Texte d'étude:
⁂
La réputation du domaine s'est d'abord établie sur les blancs, totalement différents de ceux - frais et fruités - de la production locale. Ce sont des blancs de garde. Dernier joyau du domaine en rouge, la cuvée Améthyste est un assemblage de cépages carignan, grenache et du délicat cinsault, élevés dans des "oeufs" de béton d'argile, comme au domaine Lauzières, initiateur de cette méthode dans la région.
A la question rituelle, s'agit-il d'un "vin de femme", Dominique Hauvette montait autrefois sur ses grands chevaux. Elle répond aujourd'hui avec sérénité : "Je fais mon vin avec ma sensibilité."
La seconde prêtresse de Bacchus qui nous a confié son parcours est Pierrette Trichet, maître de chai chez Rémy Martin, et à ce titre responsable de l'assemblage du Louis XIII, l'un des plus prestigieux grands cognacs. Sa prédestination était familiale. Son père, viticulteur dans le Gers en pays d'Armagnac, et sa mère institutrice ont encouragé ses études de chimie et ses premiers pas dans un laboratoire de recherche viticole à Toulouse (Haute-Garonne).
Son chemin fut tracé quand, le 1er avril 1976, elle entra chez Rémy Martin, alors dirigé par André Hériard-Dubreuil. L'apprentissage du cognac, c'est d'abord la connaissance des sols et des vins destinés à l'alambic. Pierrette Trichet doit apprendre à traquer les défauts des approvisionnements pour aider les viticulteurs sous contrat à mieux faire.
Georges Clot, le maître de chai, l'invite bientôt au sein du comité de dégustation d'une quinzaine de personnes où elle met en pratique les corrélations entre l'analyse et la dégustation afin d'optimiser les assemblages d'eaux-de-vie parfois centenaires.
⁂
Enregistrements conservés
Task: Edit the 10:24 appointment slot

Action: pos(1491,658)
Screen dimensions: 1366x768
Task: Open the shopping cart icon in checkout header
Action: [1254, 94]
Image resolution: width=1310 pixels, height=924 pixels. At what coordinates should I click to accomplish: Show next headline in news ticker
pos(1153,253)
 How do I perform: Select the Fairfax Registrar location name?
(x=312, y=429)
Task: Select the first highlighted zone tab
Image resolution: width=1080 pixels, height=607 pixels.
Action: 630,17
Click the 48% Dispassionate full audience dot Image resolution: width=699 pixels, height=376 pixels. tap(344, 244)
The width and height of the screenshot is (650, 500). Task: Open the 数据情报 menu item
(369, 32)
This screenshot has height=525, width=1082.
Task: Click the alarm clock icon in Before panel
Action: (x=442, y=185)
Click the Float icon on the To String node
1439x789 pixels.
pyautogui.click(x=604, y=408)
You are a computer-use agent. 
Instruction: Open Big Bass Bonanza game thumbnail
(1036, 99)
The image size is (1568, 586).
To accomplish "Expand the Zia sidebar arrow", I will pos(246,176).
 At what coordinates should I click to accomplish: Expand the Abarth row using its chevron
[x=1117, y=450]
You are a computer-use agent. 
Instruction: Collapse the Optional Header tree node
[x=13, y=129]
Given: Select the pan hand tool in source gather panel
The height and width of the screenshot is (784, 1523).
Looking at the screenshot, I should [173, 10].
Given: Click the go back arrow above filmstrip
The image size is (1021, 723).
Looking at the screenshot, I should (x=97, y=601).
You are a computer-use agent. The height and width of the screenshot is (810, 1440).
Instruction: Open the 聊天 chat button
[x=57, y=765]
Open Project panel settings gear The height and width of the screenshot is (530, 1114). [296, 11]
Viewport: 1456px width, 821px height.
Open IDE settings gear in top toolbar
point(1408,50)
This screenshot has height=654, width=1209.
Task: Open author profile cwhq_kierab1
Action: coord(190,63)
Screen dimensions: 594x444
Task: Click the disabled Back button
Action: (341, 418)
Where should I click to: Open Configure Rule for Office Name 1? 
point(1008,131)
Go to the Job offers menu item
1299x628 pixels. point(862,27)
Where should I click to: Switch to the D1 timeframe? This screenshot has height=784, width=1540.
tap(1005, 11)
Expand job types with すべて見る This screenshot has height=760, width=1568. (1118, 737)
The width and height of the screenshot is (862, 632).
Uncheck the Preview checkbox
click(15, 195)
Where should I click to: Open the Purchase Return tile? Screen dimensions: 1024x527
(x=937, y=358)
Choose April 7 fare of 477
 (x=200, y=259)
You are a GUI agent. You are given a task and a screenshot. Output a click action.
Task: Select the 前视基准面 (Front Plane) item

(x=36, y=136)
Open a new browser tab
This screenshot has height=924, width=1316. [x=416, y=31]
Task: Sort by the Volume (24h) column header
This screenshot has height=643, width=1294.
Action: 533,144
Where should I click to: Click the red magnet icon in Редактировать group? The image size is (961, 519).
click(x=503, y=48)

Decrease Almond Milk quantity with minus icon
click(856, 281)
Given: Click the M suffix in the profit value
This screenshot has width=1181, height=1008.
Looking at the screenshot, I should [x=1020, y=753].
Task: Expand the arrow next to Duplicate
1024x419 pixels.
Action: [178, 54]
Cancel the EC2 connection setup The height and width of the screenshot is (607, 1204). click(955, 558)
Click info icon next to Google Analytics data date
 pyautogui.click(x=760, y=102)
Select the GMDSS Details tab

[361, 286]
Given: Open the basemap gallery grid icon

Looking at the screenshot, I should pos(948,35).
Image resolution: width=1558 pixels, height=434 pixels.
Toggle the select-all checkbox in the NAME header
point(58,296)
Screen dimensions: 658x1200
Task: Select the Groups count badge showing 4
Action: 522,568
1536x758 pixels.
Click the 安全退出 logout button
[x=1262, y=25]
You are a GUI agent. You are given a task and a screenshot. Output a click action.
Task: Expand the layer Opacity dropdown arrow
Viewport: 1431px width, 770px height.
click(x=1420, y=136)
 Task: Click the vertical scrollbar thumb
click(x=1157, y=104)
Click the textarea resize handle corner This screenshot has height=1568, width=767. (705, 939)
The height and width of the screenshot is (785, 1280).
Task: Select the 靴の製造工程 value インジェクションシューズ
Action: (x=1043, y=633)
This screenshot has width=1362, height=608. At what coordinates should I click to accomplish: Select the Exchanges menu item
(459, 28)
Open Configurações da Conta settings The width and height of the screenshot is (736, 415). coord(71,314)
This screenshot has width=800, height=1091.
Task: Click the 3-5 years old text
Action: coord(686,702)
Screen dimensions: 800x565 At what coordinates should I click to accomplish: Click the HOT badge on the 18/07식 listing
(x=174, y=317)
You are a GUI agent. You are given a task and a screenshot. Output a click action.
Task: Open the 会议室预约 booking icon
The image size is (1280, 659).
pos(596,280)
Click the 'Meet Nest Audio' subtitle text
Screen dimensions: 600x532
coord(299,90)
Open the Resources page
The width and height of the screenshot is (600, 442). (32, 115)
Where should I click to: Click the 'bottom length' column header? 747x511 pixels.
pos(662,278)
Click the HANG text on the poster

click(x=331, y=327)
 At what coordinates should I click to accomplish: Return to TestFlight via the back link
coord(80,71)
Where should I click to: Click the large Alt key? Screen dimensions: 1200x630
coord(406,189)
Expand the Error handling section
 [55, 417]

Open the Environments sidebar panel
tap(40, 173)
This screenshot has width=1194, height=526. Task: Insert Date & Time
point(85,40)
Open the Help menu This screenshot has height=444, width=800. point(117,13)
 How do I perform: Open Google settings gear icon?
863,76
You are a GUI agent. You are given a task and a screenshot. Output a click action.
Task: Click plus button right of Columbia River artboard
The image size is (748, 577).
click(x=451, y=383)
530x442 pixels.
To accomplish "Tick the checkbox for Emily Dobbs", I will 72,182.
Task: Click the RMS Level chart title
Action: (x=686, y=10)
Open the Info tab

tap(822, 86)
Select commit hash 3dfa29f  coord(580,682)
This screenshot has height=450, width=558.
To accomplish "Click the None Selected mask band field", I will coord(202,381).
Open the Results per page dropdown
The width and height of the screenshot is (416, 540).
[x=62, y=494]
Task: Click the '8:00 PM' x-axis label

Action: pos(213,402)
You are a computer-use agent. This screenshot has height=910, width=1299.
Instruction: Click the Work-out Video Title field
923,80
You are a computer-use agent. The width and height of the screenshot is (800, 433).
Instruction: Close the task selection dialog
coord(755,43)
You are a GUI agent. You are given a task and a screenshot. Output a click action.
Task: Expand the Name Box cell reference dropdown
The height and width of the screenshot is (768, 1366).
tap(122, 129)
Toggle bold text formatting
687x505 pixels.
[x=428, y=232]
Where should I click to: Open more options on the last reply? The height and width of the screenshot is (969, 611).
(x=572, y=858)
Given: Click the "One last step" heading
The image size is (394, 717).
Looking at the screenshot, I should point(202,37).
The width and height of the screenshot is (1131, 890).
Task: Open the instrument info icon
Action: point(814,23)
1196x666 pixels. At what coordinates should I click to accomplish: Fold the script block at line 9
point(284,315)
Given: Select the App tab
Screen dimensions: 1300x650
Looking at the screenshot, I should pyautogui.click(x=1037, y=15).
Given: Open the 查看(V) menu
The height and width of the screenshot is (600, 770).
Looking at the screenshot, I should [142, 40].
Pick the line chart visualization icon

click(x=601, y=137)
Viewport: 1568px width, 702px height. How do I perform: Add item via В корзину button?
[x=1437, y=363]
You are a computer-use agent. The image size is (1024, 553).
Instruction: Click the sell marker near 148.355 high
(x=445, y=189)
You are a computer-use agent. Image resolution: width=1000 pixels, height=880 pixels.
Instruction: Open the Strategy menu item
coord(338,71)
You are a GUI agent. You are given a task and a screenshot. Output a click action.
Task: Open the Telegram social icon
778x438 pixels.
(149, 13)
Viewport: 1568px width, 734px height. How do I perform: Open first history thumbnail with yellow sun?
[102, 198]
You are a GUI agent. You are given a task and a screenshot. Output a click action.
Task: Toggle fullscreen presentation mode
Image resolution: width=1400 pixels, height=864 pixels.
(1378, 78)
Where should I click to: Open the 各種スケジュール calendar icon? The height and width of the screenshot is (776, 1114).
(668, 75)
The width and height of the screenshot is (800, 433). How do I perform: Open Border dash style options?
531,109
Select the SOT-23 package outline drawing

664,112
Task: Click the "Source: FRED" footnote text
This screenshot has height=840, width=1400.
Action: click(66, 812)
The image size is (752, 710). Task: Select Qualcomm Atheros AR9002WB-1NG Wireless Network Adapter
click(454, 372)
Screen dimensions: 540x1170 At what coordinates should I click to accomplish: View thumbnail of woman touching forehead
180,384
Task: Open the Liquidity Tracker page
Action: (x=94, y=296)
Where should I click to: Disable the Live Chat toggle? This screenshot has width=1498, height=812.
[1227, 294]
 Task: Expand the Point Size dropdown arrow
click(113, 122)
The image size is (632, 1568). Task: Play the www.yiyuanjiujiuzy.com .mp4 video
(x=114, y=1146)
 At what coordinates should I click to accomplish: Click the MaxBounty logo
⁂
Consignes de travail:
1. Traduisez en anglais la phrase suivante de l'extrait : « L'apprentissage du cognac, c'est d'abord la connaissance des sols et des vins destinés à l'alambic. »
2. Réécrivez le passage de l'extrait qui va de "La seconde prêtresse" jusqu'à "à Toulouse (Haute-Garonne).", en remplaçant "chimie" par "biologie".

Corrigé:
1. Learning about cognac means, first of all, knowing the soils and the wines intended for the still.

2.
La seconde prêtresse de Bacchus qui nous a confié son parcours est Pierrette Trichet, maître de chai chez Rémy Martin, et à ce titre responsable de l'assemblage du Louis XIII, l'un des plus prestigieux grands cognacs. Sa prédestination était familiale. Son père, viticulteur dans le Gers en pays d'Armagnac, et sa mère institutrice ont encouragé ses études de biologie et ses premiers pas dans un laboratoire de recherche viticole à Toulouse (Haute-Garonne).